■ EXERCISE INSTRUCTIONS ■
Extract and reproduce, unchanged, the lines of the items starting with the line that contains "This screenshot has height=1000, width=1850." and continuing through the final line of the items.

Collected data

- - -

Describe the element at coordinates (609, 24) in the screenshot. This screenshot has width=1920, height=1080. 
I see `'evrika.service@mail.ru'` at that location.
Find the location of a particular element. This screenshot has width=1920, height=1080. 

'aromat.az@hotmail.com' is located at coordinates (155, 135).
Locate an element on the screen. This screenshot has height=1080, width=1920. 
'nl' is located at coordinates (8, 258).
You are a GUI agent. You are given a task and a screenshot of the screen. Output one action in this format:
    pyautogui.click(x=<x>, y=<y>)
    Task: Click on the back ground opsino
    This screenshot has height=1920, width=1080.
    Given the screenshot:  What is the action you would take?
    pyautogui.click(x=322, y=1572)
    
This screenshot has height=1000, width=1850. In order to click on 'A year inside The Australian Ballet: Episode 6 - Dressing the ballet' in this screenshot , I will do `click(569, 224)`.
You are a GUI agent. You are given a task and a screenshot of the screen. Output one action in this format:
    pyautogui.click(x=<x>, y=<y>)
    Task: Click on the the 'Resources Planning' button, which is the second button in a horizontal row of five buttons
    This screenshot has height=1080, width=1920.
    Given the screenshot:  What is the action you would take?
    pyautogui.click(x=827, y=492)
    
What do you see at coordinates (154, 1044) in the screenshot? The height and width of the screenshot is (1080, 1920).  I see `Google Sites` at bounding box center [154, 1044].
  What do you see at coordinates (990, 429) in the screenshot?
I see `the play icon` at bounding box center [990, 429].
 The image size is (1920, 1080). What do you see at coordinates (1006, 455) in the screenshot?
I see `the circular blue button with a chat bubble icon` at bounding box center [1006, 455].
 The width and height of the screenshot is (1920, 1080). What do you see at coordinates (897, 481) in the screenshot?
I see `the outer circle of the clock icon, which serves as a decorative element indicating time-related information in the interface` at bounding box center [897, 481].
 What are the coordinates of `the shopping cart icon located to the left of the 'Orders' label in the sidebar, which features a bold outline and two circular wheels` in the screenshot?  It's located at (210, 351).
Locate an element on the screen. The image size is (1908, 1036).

- - -

■ THE REPLY ■
This screenshot has height=1000, width=1850. In order to click on 'A year inside The Australian Ballet: Episode 6 - Dressing the ballet' in this screenshot , I will do `click(569, 224)`.
You are a GUI agent. You are given a task and a screenshot of the screen. Output one action in this format:
    pyautogui.click(x=<x>, y=<y>)
    Task: Click on the the 'Resources Planning' button, which is the second button in a horizontal row of five buttons
    This screenshot has height=1080, width=1920.
    Given the screenshot:  What is the action you would take?
    pyautogui.click(x=827, y=492)
    
What do you see at coordinates (154, 1044) in the screenshot? The height and width of the screenshot is (1080, 1920).  I see `Google Sites` at bounding box center [154, 1044].
  What do you see at coordinates (990, 429) in the screenshot?
I see `the play icon` at bounding box center [990, 429].
 The image size is (1920, 1080). What do you see at coordinates (1006, 455) in the screenshot?
I see `the circular blue button with a chat bubble icon` at bounding box center [1006, 455].
 The width and height of the screenshot is (1920, 1080). What do you see at coordinates (897, 481) in the screenshot?
I see `the outer circle of the clock icon, which serves as a decorative element indicating time-related information in the interface` at bounding box center [897, 481].
 What are the coordinates of `the shopping cart icon located to the left of the 'Orders' label in the sidebar, which features a bold outline and two circular wheels` in the screenshot?  It's located at (210, 351).
Locate an element on the screen. The image size is (1908, 1036).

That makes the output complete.